Judge who disparaged one party’s counsel “did not give appearance of bias”

Bias: Judge was a “difficult tribunal”

A judge who was “snide” and disparaging to counsel for one of the parties before her did nonetheless not give the appearance of bias, the High Court has ruled.

Mr Justice Hildyard said the conduct of Her Honour Judge Baucher was prompted by the “state of considerable disarray” that the claimant/appellant’s case was in, with clear failures to abide by the rules.

“This approach and the resulting deficiencies in the appellant’s case inevitably caused practical and evidential problems throughout the hearing which inevitably affected the judge’s approach and would have had to be taken into account by an informed observer,” he said.

Hildyard J said the case raised the “interesting and more general question as to the parameters of the sometimes fine line between robust case management and disruptive judicial intervention such as to give rise to the risk of giving the appearance of bias”.

M&P Enterprises (London) Ltd v Norfolk Square (Northern Section) Ltd [2018] EWHC 2665 (Ch) was a dispute over a commercial tenancy that went against the claimant.
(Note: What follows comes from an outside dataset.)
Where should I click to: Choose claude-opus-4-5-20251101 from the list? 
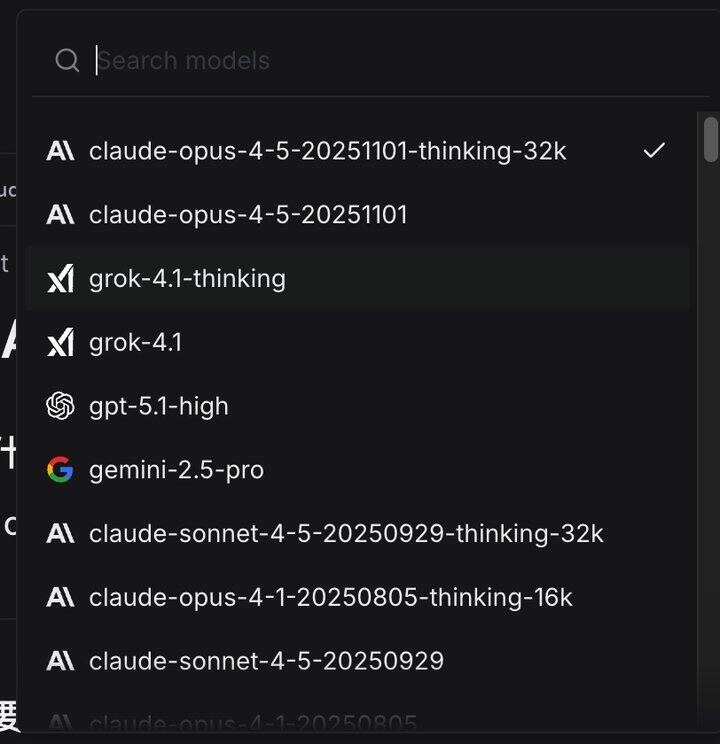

M&P sought to set aside HHJ Baucher’s order on the basis that her conduct of the trial was unfair and/or would have led a fair-minded and informed observer to conclude that there was a real possibility of bias on the judge’s part.
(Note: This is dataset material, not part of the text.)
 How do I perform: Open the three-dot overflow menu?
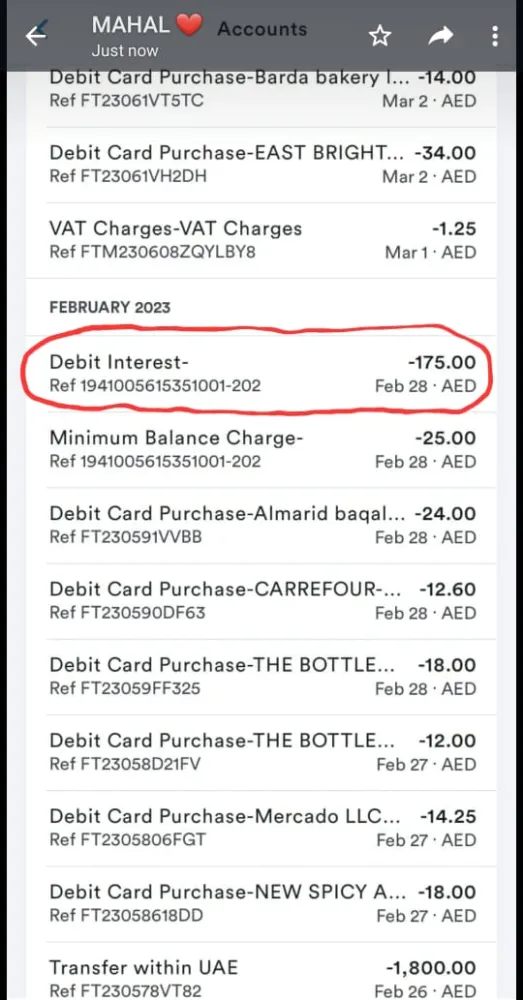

It was, Hildyard J wrote, “notable (and quite unusual)” that M&P had not appealed the judgment itself; its challenge was solely to the trial process.

The appellant had changed solicitors several times, and the solicitors who conducted the trial had been instructed late, as had been its counsel, Emily Windsor.

Hildyard J described various comments made by the judge as snide, acerbic, tetchy and hectoring.

Looking at the cross-examination carried out by Ms Windsor, he said the judge was “excessively interventionist, was disparaging and did unsettle counsel”.

He continued: “At times, the judge might have been perceived to be intent on giving Ms Winsor a stern lecture on the do’s and don’ts of cross-examination.

“Her repeated references in the course of the proceedings to a potential sanction in costs if the state or conduct of the appellant’s case occasioned delay was oppressive and, in my view, inappropriate and intimidating.

“Such conduct made worse an already difficult position for Ms Windsor for no judicial benefit in the end. The judge was plainly a difficult tribunal before which to advance an ill-prepared and disorganised case. Ms Windsor’s position was unenviable and invidious.”

Hildyard J said disparaging counsel was not only “unnecessary and discourteous”, but “may also build in a witness a feeling of advantage, and of being able to treat counsel (and so ultimately the court) with less rigour and possibly less candour.

“In other words, it may affect and impede the presentation and testing of evidence, which is the main focus and primary objective of a witness trial.”

Against that, however, Hildyard J said that, in almost every case, the judge’s interventions were “in strict terms justified”.

He explained: “Ms Windsor’s examinations were not always precisely focused. She should have had, but did not have, at her finger tips the bundle references to enable the witness to focus on the question, sometimes because the bundles were disorganised, sometimes because deficient.

“She was sometimes reduced to positing possibilities for which there was little, if any, basis in the evidence…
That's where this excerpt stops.